- [PASSAGE]
____________

Barbara and Terry Mann were supposed to complete their adoption of a 20-month-old boy on Thursday. Instead, they were planning funerals for him and their other four children — all killed in a fiery car wreck.
The accident Wednesday, which also killed two young relatives, cast a pall over this small town of about 2,000 people in northern Florida. After hearing of the accident, Barbara Mann’s grief-stricken father suffered a heart attack and died.
“It’s hard to fathom what it’s like to lose five children, two nieces and a father in one shot. It seems like a burden too big to bear,” said Scott Fisher, a family spokesman and pastor at the Lake Butler Church of Christ.
Friends and family came together to mourn the deaths of the seven children as investigators tried to piece together how the three-vehicle accident happened on a clear day on a road free of obstructions.
A tractor-trailer rear-ended the children’s car and crushed it against a school bus that had stopped to drop off students, authorities said. The car burst into flames, and everyone inside was killed, including 15-year-old Nicky Mann, who was driving illegally with just a learner’s permit and was apparently taking her adopted siblings home from school. Three children on the bus were seriously injured.
Along with Nicky, who was the Manns’ biological child, and soon-to-be-adopted Anthony Lamb, the other victims were identified by authorities and friends as the Manns’ three adopted children — Elizabeth, 15; Johnny, 13; and Heaven, 3 — and the couple’s nieces, Ashley Keen, 13, and Miranda Finn, 8. Authorities had originally identified the victims as seven adopted brothers and sisters.
Parents there for foster children
Members of the community described the Manns as a couple who lovingly and constantly opened their home to foster children.
Tammy Griffins, the church’s student ministry director, said: “If foster care called them, it didn’t matter what time of night it was when they got called, they were always willing to take them.”
“They wanted 10 children,” said Wanda Lewis, director of children at Fellowship Baptist Church in Raiford. “They just had a heart for the love of children that no one else wanted, the ones that no one else would have taken.”
Lewis said Nicky was “just a fun, loving, caring girl” who doted on her adopted siblings. “She did everything for them, changed their diapers. She was the mother hen,” Lewis said.

____________

- [RAW DATA]
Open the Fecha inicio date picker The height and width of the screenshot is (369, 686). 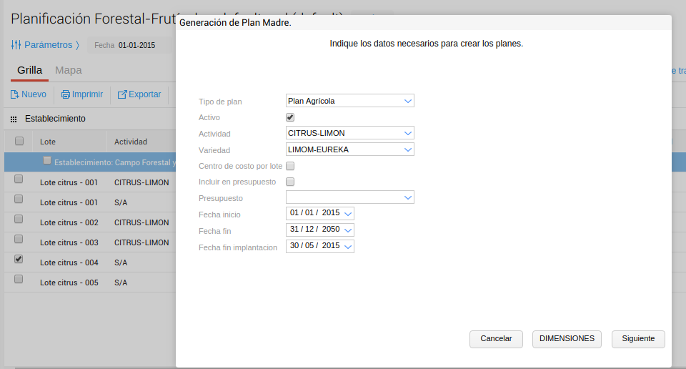pyautogui.click(x=348, y=213)
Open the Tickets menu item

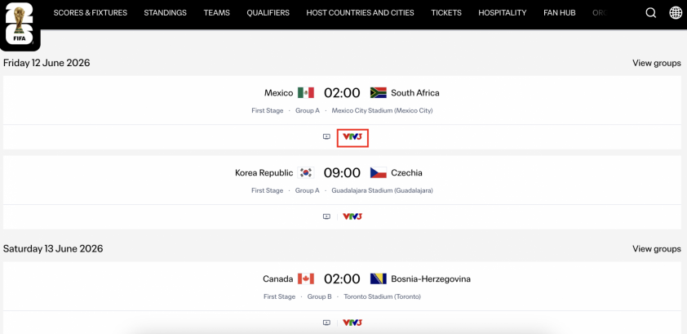(445, 13)
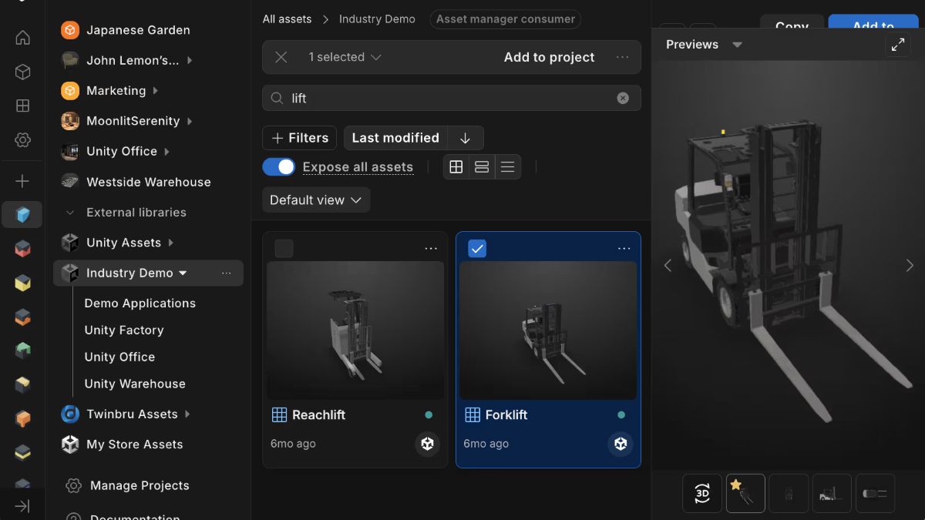
Task: Toggle the Expose all assets switch
Action: click(x=278, y=166)
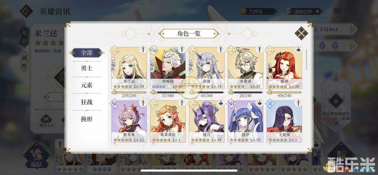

____________

- [PROBLEM A] In the article about the Florida car wreck, what church is Scott Fisher a pastor at?
- [PROBLEM B] Write the next few paragraphs of the news article about the Florida car wreck, picking up after its last sentence.

- [EXERCISE RESULT A] Lake Butler Church of Christ

- [EXERCISE RESULT B]
The children’s relatives declined to talk with The Associated Press. But Tina Mann told CNN that her niece Nicky had dropped off another child and was taking her siblings home to get ready for church.
“Even though she was an underage driver, it’s my understanding she did not cause the accident,” Mann told CNN. “The same thing would have happened had there been an adult in the car with her. We’d just have one more death in the family.”
Tara Brown, a sophomore at Lake Butler High School, said that Nicky was her best friend and that she picked up the other children from school every day.
Steven Murphy, head of Partnership for Strong Families, declined to comment when asked whether his agency knew Nicky apparently often drove illegally to pick up the children, saying he wanted to wait until the accident investigation is finished.
The private agency contracts with the state to handle foster care in the area.
Unclear if brakes didn’t work
Charges were pending against the 31-year-old truck driver, Alvin Wilkerson of Jacksonville. He suffered minor injuries. Wilkerson declined comment through his father-in-law, Deangelo Heysercy. Outside Wilkerson’s house, Heysercy said only that “my heart goes out to that family.”
The Florida Highway Patrol initially reported that there were no brake marks on the road to indicate the trucker tried to stop. But David Rayburn of the National Transportation Safety Board said investigators have not determined that yet.
Authorities were looking into whether the truck had a mechanical failure or the driver was tired or talking on a cell phone, among other possibilities, Highway Patrol spokesman Lt. Mike Burroughs said. Also, a sample of Wilkerson’s blood will be tested for alcohol, Burroughs said.
The trucker was cited in 2000 for driving with a suspended license and twice, in 2000 and 2001, for operating a vehicle in unsafe condition, according to state officials.
The road is straight and flat in the area. Four fatal crashes have occurred along that part of the road over the past five years, Burroughs said.
Grief counselors and others were on hand Thursday to help students deal with the tragedy in Lake Butler, which is about 60 miles southwest of Jacksonville.
“We’re just talking about all the good times we had with them. And just trying to remember all that. They’re just in such shock,” Griffins said.